Aw, I tell myself Lumi will have a "big girl" cut one day, too! With shaved legs and bracelets. Now she's just a baby, can't show that much skin. ; )

Bonzai looks great!! Love the heart rosettes! I'd like to shave or scissor a heart into Lumi's hip or something, but puppy coat is just so floppy I don't think I could get it to hold its shape. Again, great job on Bonzai!!


----------



## vtomblin (Jul 18, 2010)

She looks great! Love it. You did a really good job with her. Pink suits her.


----------



## CT Girl (Nov 17, 2010)

What a creative solution. You may start a trend.


----------



## AgilityIG (Feb 8, 2009)

VERY cute!!!


----------



## Anntig (Jun 9, 2010)

awww she looks lovely, love the hearts


----------



## ArreauStandardPoodle (Sep 1, 2009)

That is sooooo cute!!! Good job!


----------



## Rowan (May 27, 2011)

OMG, she looks adorable!!!


----------



## FunkyPuppy (Jan 27, 2011)

Thank you everyone for your comments! This was my first Conti ever and this forum supplied most of the information on how to do it properly.

Now, I'm proud of it as a first attempt on puppy coat, but I still see lots of room for improvement. Bonzai's jacket JUST hits 5 inches and I've really only shaped the area near her last rib. I've never even tipped her topknot, ears, crest, or the shoulderish area of her jacket. I killed some scragglies on the underside of her jacket, between her front legs, but not much because she needs another good two inches there to blend in her elbows.

Her front cuffs need length, and I THINK her back cuffs might be a tad high. She has a kinda quirky tail that I hope to disguise if her tail hair ever thickens up. She also has a rather long dock, so I need to lop off the 1.5" of hair that's grown past the tip of her actual tail. I'm assuming it'll be close to 2 years before her tail is long enough to form an actual ball... it seems like long docks tend to be feather duster-ish unless the hair is grown quite long.

Does anyone have any other critiques for me?


----------



## 3dogs (Nov 3, 2010)

First I love the clip. 2nd I have no idea why somebody would say to use a #5 for a Scadi- Maybe on the hind end under the pin bone but that would be it.

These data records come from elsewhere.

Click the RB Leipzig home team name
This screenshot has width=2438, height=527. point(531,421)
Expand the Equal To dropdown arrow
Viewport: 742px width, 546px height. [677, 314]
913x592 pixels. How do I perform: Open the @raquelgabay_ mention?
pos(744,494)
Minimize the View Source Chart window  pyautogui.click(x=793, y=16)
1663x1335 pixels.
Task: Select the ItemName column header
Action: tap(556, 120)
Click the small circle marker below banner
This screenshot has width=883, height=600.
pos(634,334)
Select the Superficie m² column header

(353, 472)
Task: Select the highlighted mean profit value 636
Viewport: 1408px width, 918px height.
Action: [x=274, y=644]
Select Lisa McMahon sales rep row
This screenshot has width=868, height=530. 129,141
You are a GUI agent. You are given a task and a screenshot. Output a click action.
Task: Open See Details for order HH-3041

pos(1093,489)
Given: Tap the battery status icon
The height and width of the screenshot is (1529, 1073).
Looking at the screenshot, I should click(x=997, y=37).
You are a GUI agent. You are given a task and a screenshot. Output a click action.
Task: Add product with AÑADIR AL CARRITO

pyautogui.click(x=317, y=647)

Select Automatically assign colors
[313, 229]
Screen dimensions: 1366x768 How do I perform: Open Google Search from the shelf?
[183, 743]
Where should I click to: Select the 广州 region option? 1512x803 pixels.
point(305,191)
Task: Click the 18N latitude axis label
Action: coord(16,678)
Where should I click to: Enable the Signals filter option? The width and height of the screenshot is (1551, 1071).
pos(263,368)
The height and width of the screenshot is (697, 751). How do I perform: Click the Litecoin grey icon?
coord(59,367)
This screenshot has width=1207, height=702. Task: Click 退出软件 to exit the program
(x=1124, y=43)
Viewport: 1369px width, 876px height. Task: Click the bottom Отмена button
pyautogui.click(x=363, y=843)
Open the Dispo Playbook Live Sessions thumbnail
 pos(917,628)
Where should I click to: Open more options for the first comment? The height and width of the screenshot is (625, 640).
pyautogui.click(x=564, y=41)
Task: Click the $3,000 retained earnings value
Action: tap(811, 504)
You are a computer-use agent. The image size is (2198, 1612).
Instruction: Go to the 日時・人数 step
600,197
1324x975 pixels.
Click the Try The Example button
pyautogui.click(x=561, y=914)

So, you are now growing out. I think your Jacket needs to come back a little bit, try 2" & go from there. When you do get rosettes they need to be larger & a bit more hair needs to grow in the front part of them. Hind Poms are a tad high, just above the hock on the back side & then angle down on the inside. You know the front legs business. Start from these idea's & go from there.


----------



## PoodlePowerBC (Feb 25, 2011)

She looks adorable!!! Love the hearts!


----------



## PhaedraAllen (Feb 22, 2011)

SUPER cute!! Makes me want a girl so I can do pretty stuff like that to her. She's a beauty.


----------



## outwest (May 1, 2011)

I would love to be with you when you take her for a walk just to see people reactions. The hearts are adorable. Do you use dye that won't hurt her if she chews on the hair (I don't know anything about dog hair dye). 

I think you did a great job on her especially since you are working with puppy fluff! Did you leave little eyebrows for her? It looks like she has cute eyes peeking out from under eyebrows!


----------